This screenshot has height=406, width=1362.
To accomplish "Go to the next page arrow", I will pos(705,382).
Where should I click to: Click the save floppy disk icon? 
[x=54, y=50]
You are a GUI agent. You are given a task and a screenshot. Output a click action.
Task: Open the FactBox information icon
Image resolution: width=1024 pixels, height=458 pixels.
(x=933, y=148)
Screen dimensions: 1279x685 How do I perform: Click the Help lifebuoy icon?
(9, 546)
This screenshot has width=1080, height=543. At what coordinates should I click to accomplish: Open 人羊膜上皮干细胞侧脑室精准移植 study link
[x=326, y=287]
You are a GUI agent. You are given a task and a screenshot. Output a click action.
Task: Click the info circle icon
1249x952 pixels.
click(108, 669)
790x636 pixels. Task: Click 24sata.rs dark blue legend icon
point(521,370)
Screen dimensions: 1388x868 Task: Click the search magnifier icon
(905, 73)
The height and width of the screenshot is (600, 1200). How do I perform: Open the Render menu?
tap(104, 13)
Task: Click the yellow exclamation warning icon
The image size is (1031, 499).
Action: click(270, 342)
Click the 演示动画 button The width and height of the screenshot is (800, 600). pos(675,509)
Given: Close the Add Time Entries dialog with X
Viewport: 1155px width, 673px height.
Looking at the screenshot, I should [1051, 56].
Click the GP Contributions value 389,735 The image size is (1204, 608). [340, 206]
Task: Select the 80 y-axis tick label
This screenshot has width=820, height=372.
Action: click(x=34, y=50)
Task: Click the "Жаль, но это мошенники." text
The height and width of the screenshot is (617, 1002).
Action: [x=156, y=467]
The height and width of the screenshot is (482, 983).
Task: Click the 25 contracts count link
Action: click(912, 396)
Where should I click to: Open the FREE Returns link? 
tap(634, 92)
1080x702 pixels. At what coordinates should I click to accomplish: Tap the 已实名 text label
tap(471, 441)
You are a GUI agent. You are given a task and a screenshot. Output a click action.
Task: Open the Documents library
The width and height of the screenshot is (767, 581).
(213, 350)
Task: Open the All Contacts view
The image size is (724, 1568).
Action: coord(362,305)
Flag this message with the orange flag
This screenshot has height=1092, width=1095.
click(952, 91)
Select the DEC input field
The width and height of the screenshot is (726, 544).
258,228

What this task involves – Please reproduce the lines from the line with "The height and width of the screenshot is (600, 1200)." to the line with "Task: Select the 80 y-axis tick label", both ends included, exactly as they appear above.

The answer –
The height and width of the screenshot is (600, 1200). How do I perform: Open the Render menu?
tap(104, 13)
Task: Click the yellow exclamation warning icon
The image size is (1031, 499).
Action: click(270, 342)
Click the 演示动画 button The width and height of the screenshot is (800, 600). pos(675,509)
Given: Close the Add Time Entries dialog with X
Viewport: 1155px width, 673px height.
Looking at the screenshot, I should [1051, 56].
Click the GP Contributions value 389,735 The image size is (1204, 608). [340, 206]
Task: Select the 80 y-axis tick label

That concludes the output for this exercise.